Elsbach found that the rankings threatened many peoples' perceptions of their schools' identities by calling into question their perceptions of highly valued, core identity attributes of their schools and by challenging their beliefs about their schools' standing relative to other schools.

"Before the BW survey, there was no one, widely recognized ranking of business schools," said Elsbach. "In addition, most rankings were based on reputational measures such as dean's perceptions of a school's research quality. But the BW rankings don't use any reputational measures; the rankings are based on surveys of recent MBA graduates and corporate recruiters. These variables reflect the quality of current teaching more than anything else. Schools with strong research reputations found that research capability had very little influence in determining their school's ranking.

"The BW rankings changed things," Elsbach continued, "because it became very clear that in terms of student recruitment, that was the list to be on. It really changed the definition of a good business school."

The BW rankings also challenged, and in some instances repudiated, schools' prior claims about where they ranked. People who work at schools that had always been considered elite institutions suddenly found them ranked out of the top five or the top 10 and categorized instead as "merely" a top-20 school.

Elsbach found that people at many schools responded to the rankings by emphasizing and focusing on their school's listing in selective organizational categories that highlighted favorable identity dimensions and comparisons between schools that were not recognized by the rankings. "In this case, the people who work at the schools that were threatened by their ranking focused on things the survey didn't focus on. People didn't attempt to place their schools in new categories, but said their school would be highly ranked in categories that the rankings did not recognize. The people we talked to did this to make sense of and explain why their school achieved a specific, disappointing ranking. We found that anyone can be number one if you come up with the right niche.

"According to social identity research, organizations have a vested interest in having employees identify with the organization; it promotes loyalty, cuts down on absenteeism and reduces turnover," said Elsbach. "In this project we were looking at how an organizational event affects the employees' perception of themselves via their identification with their school.

"The implications of our findings, that people in organizations will reposition the organization for themselves when its reputation is threatened, makes it clear that it is strongly advantageous to have a complex identity," Elsbach continued. "Organizations shouldn't put all their eggs in one basket. In a business school, it's not enough to be strong in teaching and research, but you should be good in international affairs, leadership issues, technology--all the hot areas.
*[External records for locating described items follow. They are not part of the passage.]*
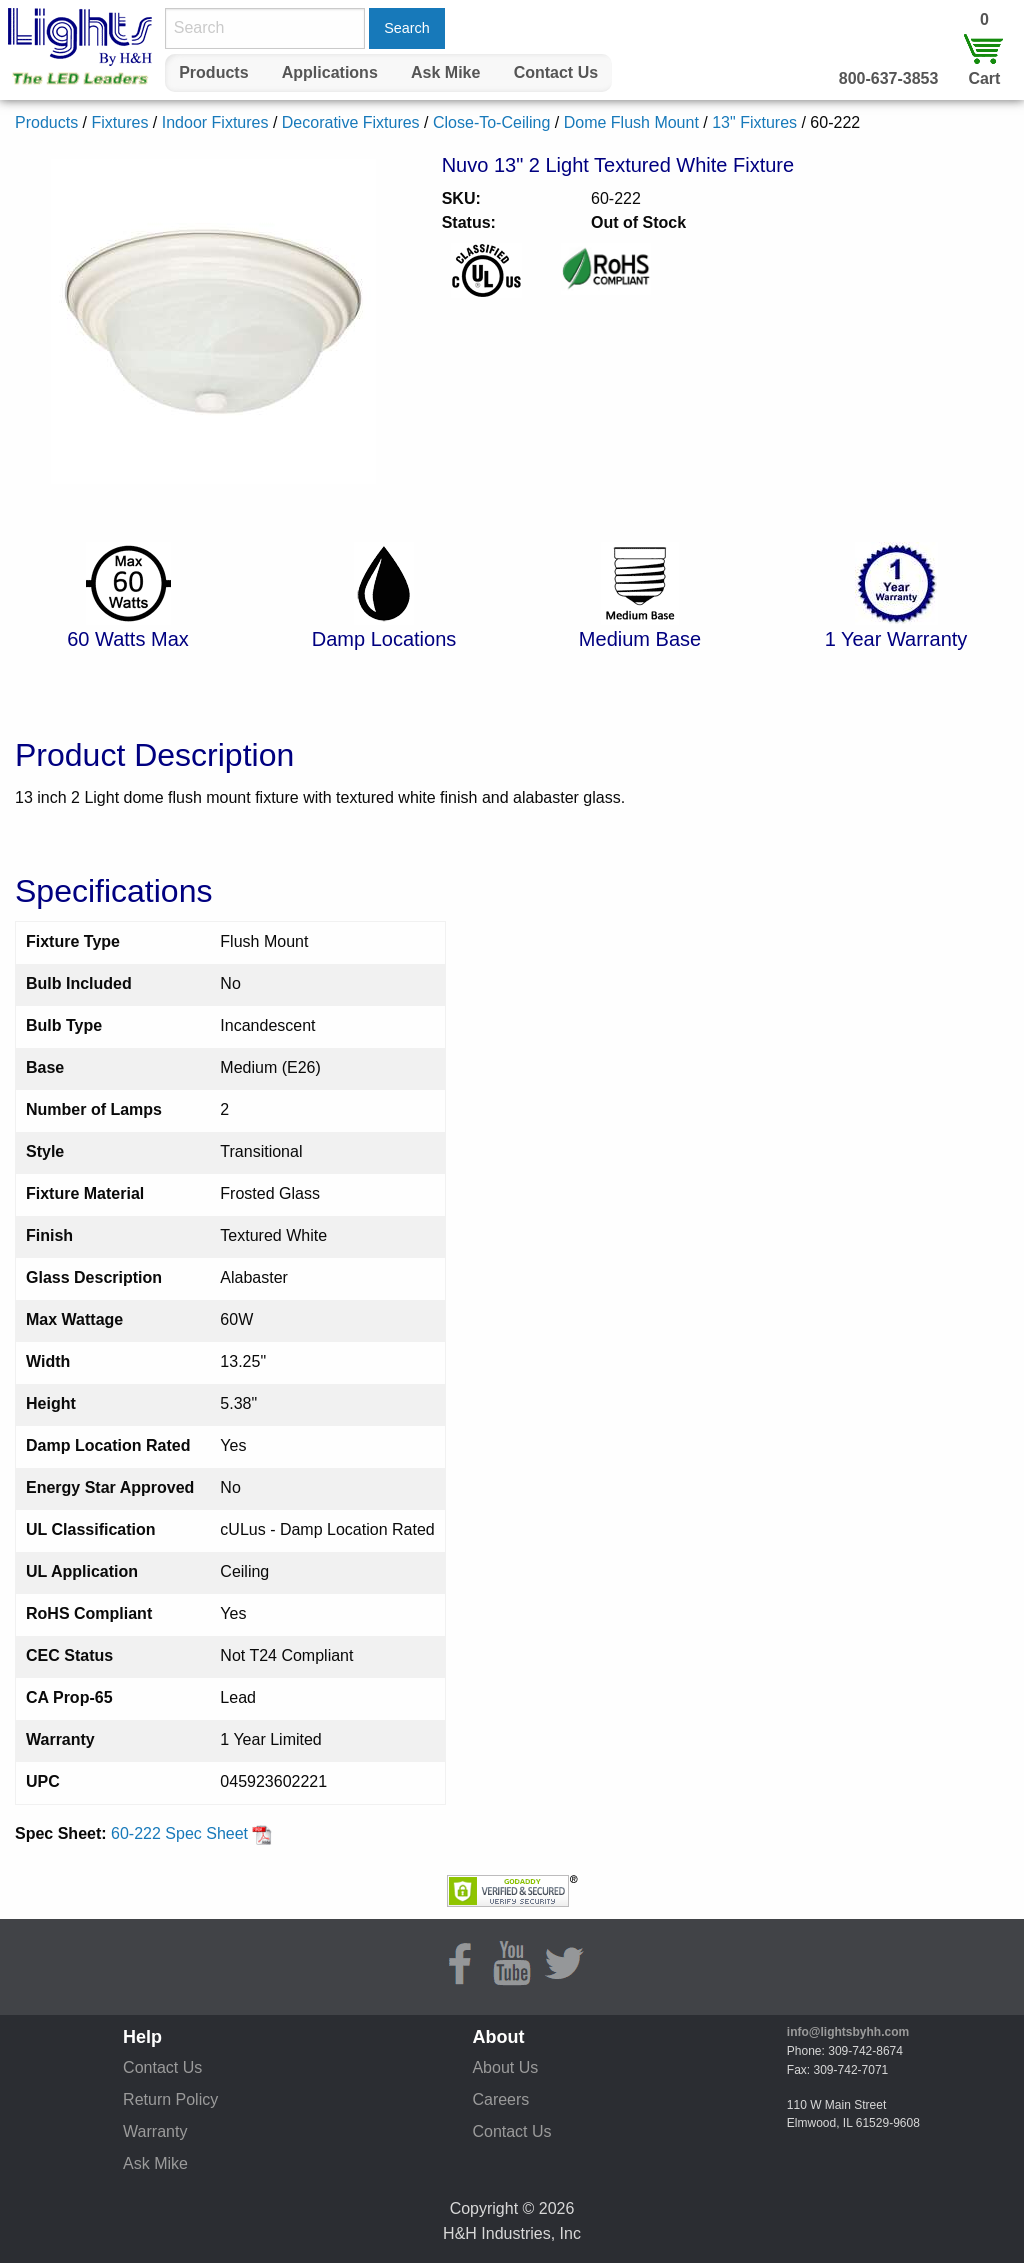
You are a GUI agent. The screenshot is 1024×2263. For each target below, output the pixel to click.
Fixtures (119, 122)
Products (213, 72)
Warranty (155, 2131)
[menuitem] (214, 73)
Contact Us (556, 72)
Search (407, 28)
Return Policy (170, 2099)
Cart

The psychological well-being of employees and outsiders can depend on having a complex identity that can withstand threats.

"Our findings countered the established thinking in impression management because we found that prevalent self-affirmation tactics are proactive, rather than defensive."

An article on the research by Elsbach, assistant professor of organization and management, and co-author Kramer titled "Members' Responses to Organizational Identity Threats: Encountering and Countering the Business Week Rankings," will appear in the September issue of Administrative Science Quarterly, a widely-read journal of issues related to management.

This research project was supported by funding from the Goizueta Business School, Stanford University's Graduate School of Business and a James and Doris McNamara Faculty Fellowship.